18/05/2021
Até dia 18 de maio vote no trabalho mais original e com maior potencial de estímulo à discussão pública sobre o que é importante fazer para que a alimentação saudável, justa e sustentável seja uma realidade! Foi difícil para o júri selecionar apenas 3 trabalhos (texto + fotografia) e agora é a sua vez de participar através do seu voto.
O trabalho mais votado irá determinar qual das concorrentes irá entregar as recomendações dos jovens e das jovens portuguesas à Presidência Portuguesa do Conselho da União Europeia para uma alimentação mais justa, saudável e sustentável.
Autora: Ângela Rafaela Camelo Oliveira
O Poder do Marketing na Sustentabilidade
O marketing é a arte de criar valor, é a magia que acende sempre que somos expostos a ideias, produtos/serviços que nos agregam. É através dele que criamos as nossas perceções do que é ou não imprescindível para a nossa vida.
Durante anos, o marketing baseou-se na ideia de persuadir as pessoas a comprarem desenfreadamente, porém, os tempos mudam e estamos num ponto crucial para a nossa própria existência. Se queremos continuar a fazer parte da história do mundo, temos que agir em conformidade, o consumismo já não faz sentido!
A publicidade é uma ferramenta que tem o poder de normalizar certas situações, nomeadamente, a forma como nos alimentamos, quer seja em anúncios, em programas televisivos ou em filmes/séries. É comum assistirmos a anúncios que normalizam o consumo de certos alimentos e que promovem um estilo de vida que já não é compatível com a situação atual do planeta.
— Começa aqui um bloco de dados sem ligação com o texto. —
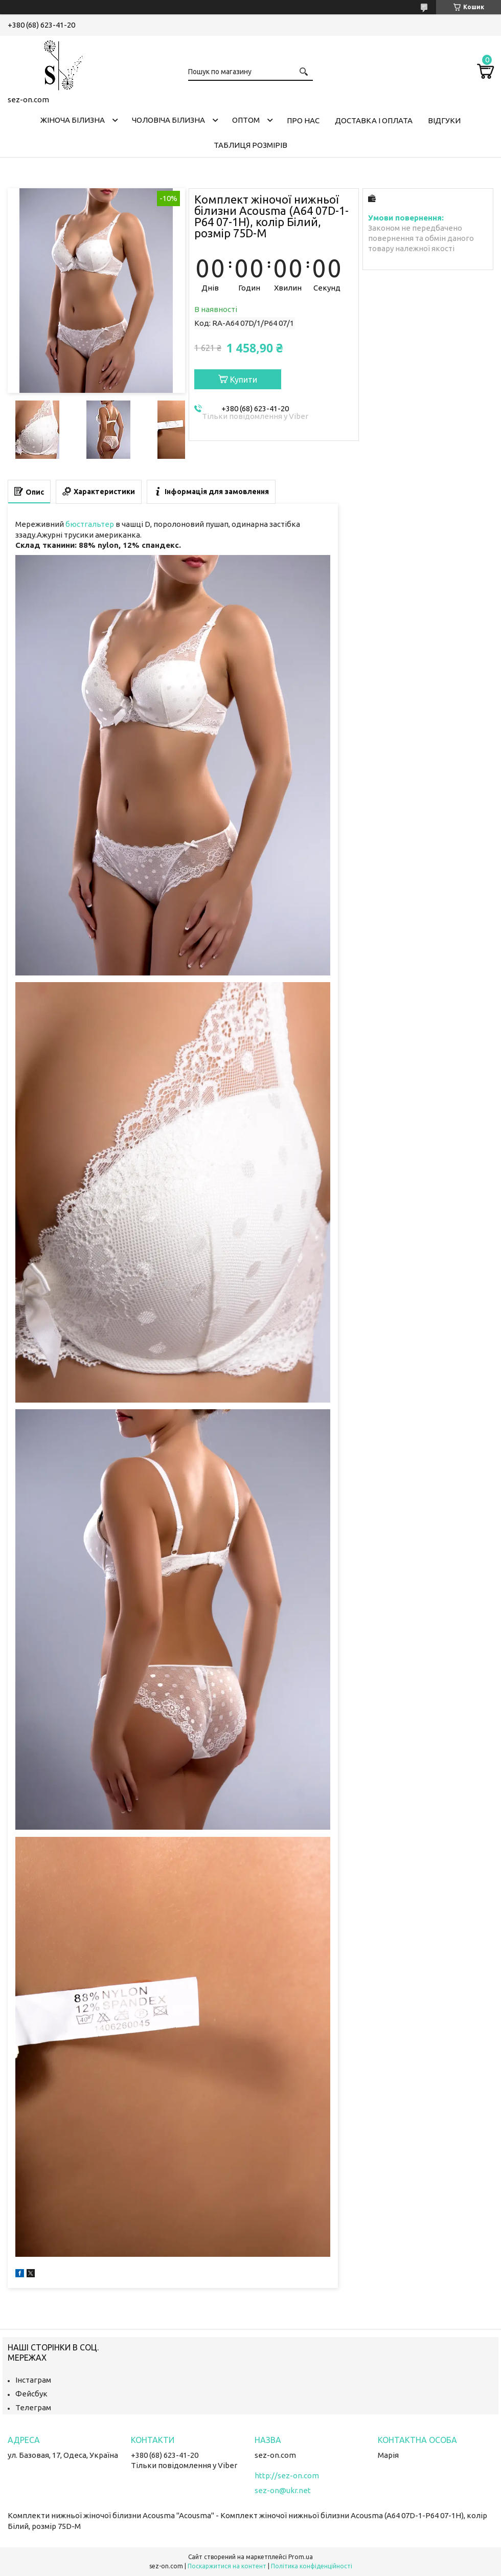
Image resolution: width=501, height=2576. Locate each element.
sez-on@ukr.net (283, 2490)
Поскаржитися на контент (227, 2566)
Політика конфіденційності (311, 2566)
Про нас (303, 120)
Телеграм (33, 2407)
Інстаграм (33, 2379)
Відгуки (444, 120)
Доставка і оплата (374, 120)
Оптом (246, 120)
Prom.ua (300, 2556)
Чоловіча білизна (168, 120)
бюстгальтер (89, 524)
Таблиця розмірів (250, 145)
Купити (243, 379)
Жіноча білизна (72, 120)
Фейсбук (31, 2393)
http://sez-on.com (287, 2475)
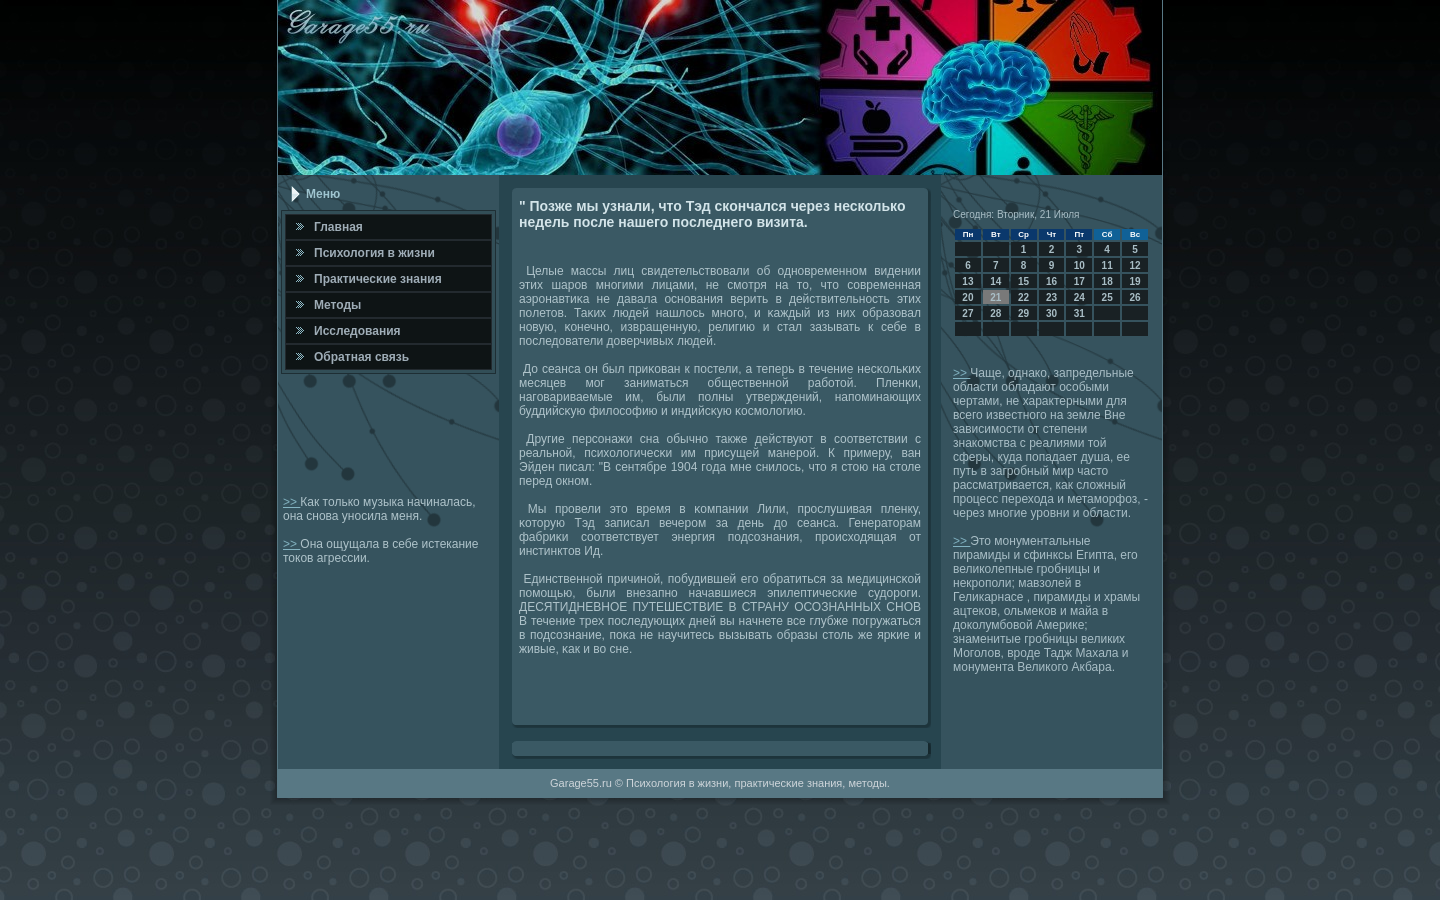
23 (1051, 297)
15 (1023, 281)
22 (1023, 297)
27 (967, 313)
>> (291, 502)
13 (967, 281)
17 (1079, 281)
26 (1134, 297)
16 (1051, 281)
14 (995, 281)
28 (995, 313)
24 (1079, 297)
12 (1134, 265)
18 (1107, 281)
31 (1079, 313)
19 (1134, 281)
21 (995, 297)
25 (1107, 297)
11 (1107, 265)
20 (967, 297)
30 (1051, 313)
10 (1079, 265)
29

O maior investidor publicitário no ano de 2020, segundo a Media Monitor, totalizando um valor de 334,5 milhões de euros, foi uma empresa de superfícies de retalho alimentar. Estes dados permitem perceber que as grandes empresas do setor alimentar são dos principais responsáveis para construir uma perceção positiva em relação à forma como nos alimentamos, de uma forma saudável, justa e sustentável. Ao longo dos anos, temos observado que a pressão feita pelos consumidores tem sido grande em relação a estas preocupações, porém as campanhas de greenwashing continuam a estar presentes.
Segundo a Accenture, os consumidores estão cada vez mais preocupados com a proveniência dos ingredientes e das matérias-primas, as políticas laborais e o impacto ambiental dos produtos. Os consumidores exigem cada vez mais transparência às marcas. As lojas de alimentos biológicos registaram um aumento de vendas de mais de 40%, em 2020, em França. Portugal segue a tendência internacional, de acordo com a Ecovia Intelligence, com um aumento da procura deste produtos. Em 2019, as Bio Cantinas chegaram a Portugal, oferecendo refeições biológicas e vegetarianas, criando uma consciencialização ambiental em toda a comunidade educativa.
A sustentabilidade é um caminho, e como tal, cada um tem o seu ritmo, contudo, só através da consciencialização ambiental é que é possível educarmos as pessoas para esta urgência. No entanto, essa consciência só é ativada se a população tiver as necessidades básicas asseguradas. Não podemos, nem devemos, exigir que todas as pessoas se comportem da mesma forma. A sustentabilidade está assente em três pilares: ambiental, económico e social. Ainda existe um longo caminho a ser feito para que haja cada vez menos pessoas em situação de pobreza, sendo-lhes retirado um direito de escolha alimentar.
É importante que o marketing seja usado de uma forma positiva, principalmente no setor alimentar. O marketing verde tem de começar a ganhar espaço nas empresas! Apesar dos consumidores terem um grande poder na hora de consumirem, cada compra representa um ato de apoio ou protesto a determinada empresa. os governos ainda constituem o maior poder, portanto, é essencial que sejam aplicadas medidas e estratégias mais sustentáveis!